### PASSAGE CHOISI
Mais à peine eurent-ils mis le pied l’un et l’autre sur le sol d’Allemagne qu’ils durent s’apercevoir combien les temps étaient changés. Ils y entraient, en effet, au moment même où les incidens de la campagne de Frédéric en Bohême et son issue désastreuse faisaient le sujet de toutes les conversations et causaient une émotion générale. C’était, dans toutes les cours et tous les centres politiques favorables à Marie-Thérèse, un chant de triomphe auquel faisait écho une explosion de patriotisme germanique. Rien n’était mieux fait pour exalter ce sentiment populaire que l’apparence triomphale imprudemment donnée au passage de l’homme en qui s’incarnaient tous les souvenirs de l’invasion et de la domination étrangère : nulle part l’accueil fait à l’envoyé français ne devait être plus hostile que sur les bords du Rhin, dans ces principautés ecclésiastiques qu’il avait su entraîner un jour par intimidation dans l’orbite de sa politique, mais qui s’en échappaient avec passion pour retourner, suivant leur penchant naturel, vers la maison apostolique d’Autriche.

L’arrivée de Belle-Isle coïncidait d’ailleurs avec l’apparition dans ces régions du corps d’armée du maréchal de Maillebois, venant, comme on l’avait promis à Frédéric, y prendre ses quartiers d’hiver pour garder et menacer l’entrée de la Westphalie. On sait quelles sont les exigences des troupes qui prennent leurs cantonnemens. C’était une véritable pluie de réquisitions de toute espèce : — vivres, logemens et fourrages, — qui fondait inopinément sur les habitans désolés. Le murmure était général en haut comme en bas, dans les villes comme dans la campagne. L’irritation était telle qu’en plusieurs endroits les magistrats durent avertir les officiers français que la sécurité de leurs soldats était menacée et que des violences étaient à craindre. Les diètes locales protestaient

  1. Journal de l’arrestation du maréchal de Belle-Isle, tenu par ses ordres. — Ce document se trouve au ministère de la guerre dans l’un des volumes des Correspondances diverses.
######
→ **OBJECTIFS**
A) Selon le passage choisi, en quel lieu l'accueil fait à l'envoyé français devait-il être le plus hostile ?
B) Reproduisez le passage choisi depuis « 1. Journal de » jusqu'à « des Correspondances diverses. » inclus.
### DONNÉES ENREGISTRÉES
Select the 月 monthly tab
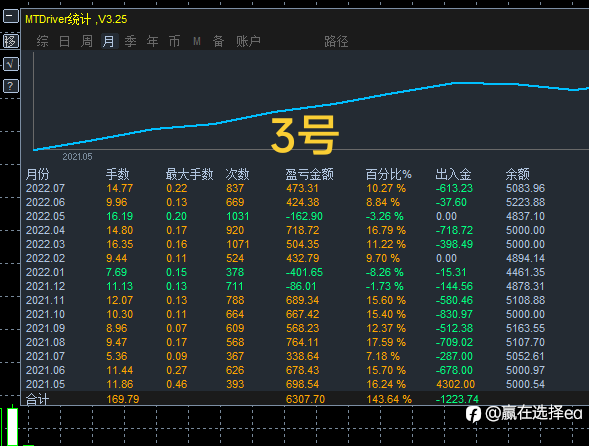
######
→ **RÉPONSES ATTENDUES**
A) Sur les bords du Rhin, dans les principautés ecclésiastiques.

B)
1. Journal de l’arrestation du maréchal de Belle-Isle, tenu par ses ordres. — Ce document se trouve au ministère de la guerre dans l’un des volumes des Correspondances diverses.